On Wednesday, Indian equity benchmarks, Nifty and Sensex, extended their upward momentum, buoyed by optimism surrounding a prospective India-US trade accord and a calming of Middle East tensions. Both indices climbed over 0.5 percent, with the Nifty 50 hitting a crucial milestone by closing above the 24,000 mark.
The Nifty 50 concluded at 24,005.85, up 140.10 points or 0.59 percent, while the BSE Sensex rose by 443.97 points or 0.58 percent to finish at 76,922.64. Market experts see improving global and domestic sentiments as the catalysts for boosting investor confidence.
Vinod Nair, Geojit Investments' Head of Research, noted that the domestic markets entered the latter half of 2026 optimistically, as multiple challenges began to wane. Key drivers of this positive sentiment include anticipated trade agreements, easing geopolitical strains, and declining crude oil prices. However, he cautioned that markets are likely to stay data-dependent in the near term as investors weigh domestic fundamentals against global developments.
FMCG, banking, and media stocks marked significant gains, while the information technology sector faced pressure. Among the Nifty 50, Eternal witnessed a near 5 percent surge, establishing it as a top performer. Adani Enterprises, Nestle India, and Asian Paints also rallied, while HCL Technologies, Tech Mahindra, and TCS reported declines.
Commodity prices played a supportive role in the market sentiment. Brent crude saw a 1.15 percent dip, trading at USD 72.10 per barrel. In contrast, gold and silver prices fell by 0.57 percent and over 2 percent, respectively.

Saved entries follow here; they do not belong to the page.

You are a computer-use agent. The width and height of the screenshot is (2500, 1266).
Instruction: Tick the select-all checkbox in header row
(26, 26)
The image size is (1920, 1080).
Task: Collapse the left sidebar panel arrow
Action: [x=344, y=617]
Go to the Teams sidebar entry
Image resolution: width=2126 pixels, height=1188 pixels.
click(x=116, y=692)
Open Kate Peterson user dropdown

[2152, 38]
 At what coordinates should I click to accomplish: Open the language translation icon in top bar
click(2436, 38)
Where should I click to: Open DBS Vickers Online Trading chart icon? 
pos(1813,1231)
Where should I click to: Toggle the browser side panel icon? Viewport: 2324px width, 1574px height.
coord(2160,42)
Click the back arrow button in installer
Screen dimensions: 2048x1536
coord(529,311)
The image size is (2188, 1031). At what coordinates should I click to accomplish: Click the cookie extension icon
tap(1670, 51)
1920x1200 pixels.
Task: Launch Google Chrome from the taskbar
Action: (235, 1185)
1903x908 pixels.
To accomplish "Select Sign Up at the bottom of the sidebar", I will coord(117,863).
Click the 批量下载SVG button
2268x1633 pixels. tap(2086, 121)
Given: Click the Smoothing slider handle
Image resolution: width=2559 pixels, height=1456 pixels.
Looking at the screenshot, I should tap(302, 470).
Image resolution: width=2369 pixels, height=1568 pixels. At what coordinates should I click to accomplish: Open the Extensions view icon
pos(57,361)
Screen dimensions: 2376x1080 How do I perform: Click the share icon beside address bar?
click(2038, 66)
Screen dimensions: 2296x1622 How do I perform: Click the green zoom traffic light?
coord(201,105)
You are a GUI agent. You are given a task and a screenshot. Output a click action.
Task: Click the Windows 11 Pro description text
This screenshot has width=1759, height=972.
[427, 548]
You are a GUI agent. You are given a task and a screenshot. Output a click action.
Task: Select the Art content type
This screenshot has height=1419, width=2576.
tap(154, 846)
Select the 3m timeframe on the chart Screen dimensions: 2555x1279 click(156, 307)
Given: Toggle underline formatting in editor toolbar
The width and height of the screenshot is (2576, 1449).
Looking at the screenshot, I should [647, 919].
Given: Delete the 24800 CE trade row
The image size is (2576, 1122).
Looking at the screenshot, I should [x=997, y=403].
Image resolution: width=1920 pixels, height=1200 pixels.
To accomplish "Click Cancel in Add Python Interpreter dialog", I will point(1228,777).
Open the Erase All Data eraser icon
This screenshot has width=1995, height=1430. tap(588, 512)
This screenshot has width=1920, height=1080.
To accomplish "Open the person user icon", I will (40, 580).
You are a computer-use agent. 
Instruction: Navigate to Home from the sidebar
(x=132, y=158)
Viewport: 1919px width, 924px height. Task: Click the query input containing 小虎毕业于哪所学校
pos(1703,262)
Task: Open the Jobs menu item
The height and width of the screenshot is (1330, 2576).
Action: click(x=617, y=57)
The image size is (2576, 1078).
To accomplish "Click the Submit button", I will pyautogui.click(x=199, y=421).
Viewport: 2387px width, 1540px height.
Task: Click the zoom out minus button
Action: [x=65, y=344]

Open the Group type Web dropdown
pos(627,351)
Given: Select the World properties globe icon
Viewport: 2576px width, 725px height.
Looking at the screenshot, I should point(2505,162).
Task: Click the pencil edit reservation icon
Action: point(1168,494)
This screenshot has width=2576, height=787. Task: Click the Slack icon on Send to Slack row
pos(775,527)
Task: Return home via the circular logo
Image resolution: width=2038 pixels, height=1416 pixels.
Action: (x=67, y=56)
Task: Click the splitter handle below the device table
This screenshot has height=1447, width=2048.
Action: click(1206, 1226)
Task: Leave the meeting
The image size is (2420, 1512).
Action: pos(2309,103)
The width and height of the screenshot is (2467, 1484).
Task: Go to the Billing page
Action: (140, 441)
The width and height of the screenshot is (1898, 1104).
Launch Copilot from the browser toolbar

Amidst this backdrop, currency movements were notable. The Indian rupee weakened for the third straight session, influenced by short covering and a strengthening US dollar. Further challenges arose from weakness across Asian currencies. Dilip Parmar from HDFC Securities stated that the rupee's short-term resistance lies at 95.80, with support at 94.60.
Broad Asian markets exhibited mixed trends; Japan's Nikkei 225 rose by 0.92 percent and Taiwan's index by 1.90 percent, while Singapore's Straits Times, Hong Kong's Hang Seng, and South Korea's KOSPI noted declines.